|Laser||Power Demand||M²||Focus Beam Ø||Linear Weld Speed||Modulation|
|redPOWER QUBE||2kW||1.1||33µm (1/e²)||60mm/s at 1.5mm thickness / 200mm/s at 0.3mm thickness||None|
Laser welding provides an efficient and stable process due to its high precision and fast production rate which has many applications in the electronics and automotive industry.
Traditionally, laser welding is done with a fixed welding head with a higher power laser having lower beam quality to give acceptable weld widths as single mode beams are too sharp leading to very narrow weld profiles. In contrast wobble welding (or oscillation welding) is where a high beam quality laser is used with a galvo scan-head to rapidly oscillate the focal spot.

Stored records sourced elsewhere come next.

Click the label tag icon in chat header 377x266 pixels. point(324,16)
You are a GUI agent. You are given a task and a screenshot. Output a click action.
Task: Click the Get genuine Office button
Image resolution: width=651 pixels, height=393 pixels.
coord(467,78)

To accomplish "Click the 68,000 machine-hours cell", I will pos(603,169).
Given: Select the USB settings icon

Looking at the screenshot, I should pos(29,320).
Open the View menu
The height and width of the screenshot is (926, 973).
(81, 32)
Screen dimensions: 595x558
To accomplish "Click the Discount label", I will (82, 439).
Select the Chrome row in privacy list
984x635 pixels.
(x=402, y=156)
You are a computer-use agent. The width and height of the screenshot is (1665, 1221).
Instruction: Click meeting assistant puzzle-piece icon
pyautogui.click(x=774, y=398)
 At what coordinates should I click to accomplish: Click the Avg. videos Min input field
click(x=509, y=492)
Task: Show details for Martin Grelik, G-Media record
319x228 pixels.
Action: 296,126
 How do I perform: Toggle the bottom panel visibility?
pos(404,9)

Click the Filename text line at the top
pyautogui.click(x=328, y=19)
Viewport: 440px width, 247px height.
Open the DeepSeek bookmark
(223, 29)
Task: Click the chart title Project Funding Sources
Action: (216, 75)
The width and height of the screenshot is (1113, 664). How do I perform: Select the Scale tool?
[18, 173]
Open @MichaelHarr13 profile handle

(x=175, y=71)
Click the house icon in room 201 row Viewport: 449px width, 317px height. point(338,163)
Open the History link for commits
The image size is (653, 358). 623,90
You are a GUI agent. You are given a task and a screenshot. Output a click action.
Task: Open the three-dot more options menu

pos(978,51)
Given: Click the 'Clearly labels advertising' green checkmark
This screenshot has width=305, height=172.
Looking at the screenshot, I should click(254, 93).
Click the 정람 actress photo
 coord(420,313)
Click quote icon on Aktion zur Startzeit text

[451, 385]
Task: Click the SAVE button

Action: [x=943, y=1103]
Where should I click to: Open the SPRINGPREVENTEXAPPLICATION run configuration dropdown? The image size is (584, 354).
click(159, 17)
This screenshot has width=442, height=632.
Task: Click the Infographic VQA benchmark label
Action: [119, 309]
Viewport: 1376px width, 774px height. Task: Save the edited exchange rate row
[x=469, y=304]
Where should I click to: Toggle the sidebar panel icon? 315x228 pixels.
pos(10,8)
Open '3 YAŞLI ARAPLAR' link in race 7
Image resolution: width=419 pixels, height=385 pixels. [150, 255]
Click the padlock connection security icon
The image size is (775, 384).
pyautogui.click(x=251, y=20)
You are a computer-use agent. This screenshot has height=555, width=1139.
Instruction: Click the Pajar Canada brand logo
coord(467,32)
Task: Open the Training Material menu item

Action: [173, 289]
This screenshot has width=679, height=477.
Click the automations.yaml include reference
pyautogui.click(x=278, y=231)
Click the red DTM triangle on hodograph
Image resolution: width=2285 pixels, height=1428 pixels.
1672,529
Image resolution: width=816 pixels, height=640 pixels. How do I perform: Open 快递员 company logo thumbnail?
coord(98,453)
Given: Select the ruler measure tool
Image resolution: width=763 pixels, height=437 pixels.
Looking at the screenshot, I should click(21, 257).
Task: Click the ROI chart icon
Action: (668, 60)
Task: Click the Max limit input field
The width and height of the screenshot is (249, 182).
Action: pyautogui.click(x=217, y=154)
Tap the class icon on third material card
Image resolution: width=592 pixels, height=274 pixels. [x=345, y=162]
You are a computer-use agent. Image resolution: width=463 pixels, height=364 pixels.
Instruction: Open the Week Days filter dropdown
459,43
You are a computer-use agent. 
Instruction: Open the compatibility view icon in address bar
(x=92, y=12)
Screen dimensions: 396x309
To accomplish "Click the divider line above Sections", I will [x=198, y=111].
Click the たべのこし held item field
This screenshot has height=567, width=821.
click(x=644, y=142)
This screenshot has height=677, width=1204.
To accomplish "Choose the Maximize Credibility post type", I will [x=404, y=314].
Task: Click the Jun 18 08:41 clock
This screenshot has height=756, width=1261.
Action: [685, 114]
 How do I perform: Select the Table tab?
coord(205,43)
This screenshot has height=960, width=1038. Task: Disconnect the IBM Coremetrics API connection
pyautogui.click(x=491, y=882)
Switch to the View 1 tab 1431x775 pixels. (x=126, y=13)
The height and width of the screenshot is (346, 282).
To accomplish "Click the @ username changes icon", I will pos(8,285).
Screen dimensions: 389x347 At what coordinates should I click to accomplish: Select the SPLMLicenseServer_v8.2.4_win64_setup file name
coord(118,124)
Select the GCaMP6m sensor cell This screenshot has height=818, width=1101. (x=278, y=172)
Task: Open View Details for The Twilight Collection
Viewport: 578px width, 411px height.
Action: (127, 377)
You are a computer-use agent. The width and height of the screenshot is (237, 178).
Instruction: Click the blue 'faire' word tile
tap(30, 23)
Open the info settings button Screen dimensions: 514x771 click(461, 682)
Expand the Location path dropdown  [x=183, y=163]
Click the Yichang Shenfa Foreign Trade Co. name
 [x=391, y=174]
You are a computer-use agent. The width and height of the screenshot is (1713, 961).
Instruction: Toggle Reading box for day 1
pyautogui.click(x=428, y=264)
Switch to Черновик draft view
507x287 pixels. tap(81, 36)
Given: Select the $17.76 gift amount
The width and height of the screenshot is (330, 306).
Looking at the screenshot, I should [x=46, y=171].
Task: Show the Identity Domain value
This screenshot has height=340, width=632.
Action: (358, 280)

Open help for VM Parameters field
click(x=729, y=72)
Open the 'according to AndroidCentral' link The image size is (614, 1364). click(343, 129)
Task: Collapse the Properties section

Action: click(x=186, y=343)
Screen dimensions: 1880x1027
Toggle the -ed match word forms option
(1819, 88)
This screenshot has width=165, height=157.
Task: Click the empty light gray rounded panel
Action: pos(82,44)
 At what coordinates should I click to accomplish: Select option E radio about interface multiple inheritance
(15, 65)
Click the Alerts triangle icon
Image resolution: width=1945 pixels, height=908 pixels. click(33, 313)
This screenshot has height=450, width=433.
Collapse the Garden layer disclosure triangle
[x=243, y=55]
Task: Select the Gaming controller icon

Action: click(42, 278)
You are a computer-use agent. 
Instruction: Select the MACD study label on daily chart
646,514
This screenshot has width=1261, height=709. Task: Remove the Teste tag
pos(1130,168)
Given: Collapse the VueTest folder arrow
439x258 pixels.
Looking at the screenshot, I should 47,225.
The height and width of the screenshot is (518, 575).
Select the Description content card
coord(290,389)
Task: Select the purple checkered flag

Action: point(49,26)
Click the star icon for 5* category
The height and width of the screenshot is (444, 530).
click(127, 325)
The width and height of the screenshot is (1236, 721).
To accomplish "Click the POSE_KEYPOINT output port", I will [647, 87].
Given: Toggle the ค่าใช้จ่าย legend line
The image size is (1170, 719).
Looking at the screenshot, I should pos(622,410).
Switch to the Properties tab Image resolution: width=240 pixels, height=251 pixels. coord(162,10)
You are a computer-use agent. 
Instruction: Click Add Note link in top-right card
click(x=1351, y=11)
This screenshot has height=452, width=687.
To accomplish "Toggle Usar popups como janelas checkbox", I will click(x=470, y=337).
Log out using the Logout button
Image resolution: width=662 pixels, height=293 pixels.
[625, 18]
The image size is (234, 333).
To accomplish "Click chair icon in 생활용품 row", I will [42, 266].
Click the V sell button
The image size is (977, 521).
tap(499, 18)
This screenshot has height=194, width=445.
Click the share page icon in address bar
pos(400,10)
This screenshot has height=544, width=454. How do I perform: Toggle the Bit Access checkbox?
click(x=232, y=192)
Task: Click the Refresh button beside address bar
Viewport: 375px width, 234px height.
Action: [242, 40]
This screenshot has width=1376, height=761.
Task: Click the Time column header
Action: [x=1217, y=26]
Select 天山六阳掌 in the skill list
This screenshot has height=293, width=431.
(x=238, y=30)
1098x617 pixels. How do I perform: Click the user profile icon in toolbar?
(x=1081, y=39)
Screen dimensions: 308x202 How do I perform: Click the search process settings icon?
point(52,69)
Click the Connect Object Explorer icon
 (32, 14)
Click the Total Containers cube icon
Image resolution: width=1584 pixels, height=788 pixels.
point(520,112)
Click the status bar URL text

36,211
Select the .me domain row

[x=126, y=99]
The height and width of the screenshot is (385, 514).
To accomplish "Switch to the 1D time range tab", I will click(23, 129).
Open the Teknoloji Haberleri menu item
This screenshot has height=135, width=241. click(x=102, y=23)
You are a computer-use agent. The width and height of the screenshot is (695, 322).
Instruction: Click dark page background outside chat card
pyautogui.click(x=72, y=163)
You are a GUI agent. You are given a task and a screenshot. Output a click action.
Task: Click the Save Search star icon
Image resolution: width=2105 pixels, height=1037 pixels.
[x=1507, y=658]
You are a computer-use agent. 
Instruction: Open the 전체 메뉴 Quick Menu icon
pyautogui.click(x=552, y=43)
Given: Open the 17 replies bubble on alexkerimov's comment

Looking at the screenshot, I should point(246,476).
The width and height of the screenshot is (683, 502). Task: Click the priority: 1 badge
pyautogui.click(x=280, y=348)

This method of welding enables much easier control of weld parameters such as weld width and depth of penetration which can lead to a more efficient welding process.
Conventionally, welding copper is seen to be challenging due to the high optical reflectivity and thermal conductivity. This can result in an unstable weld which is prone to spatter formation. The high reflectivity means the material does not absorb a high proportion of the laser beam which can lead to high levels of back-reflection, potentially causing damage to the beam delivery system and instability with the laser. These issues can be reduced by using the wobble welding technique.
A copper-copper lap weld was made using a 2kW single mode (SM) redPOWER QUBE fiber laser, using Argon as a shield gas. The beam was delivered to the work-piece using a standard galvo quality laser. The beam was rapidly moved in a circular motion whilst moving along the weld path, thus producing a weld of the desired width. The top plate thickness was 1.5mm which was joined to a 2.5mm thick lower plate. A linear welding speed of 60mm/s was achieved with a strong joint having no spatter. Similarly, a 0.3mm copper sheet was lap welded onto a 2.5mm lower plate and a welding speed of 200mm/s was obtained. This is a good result as travelling at such speeds using conventional, fixed head welding at this power level produces a lot of spatter.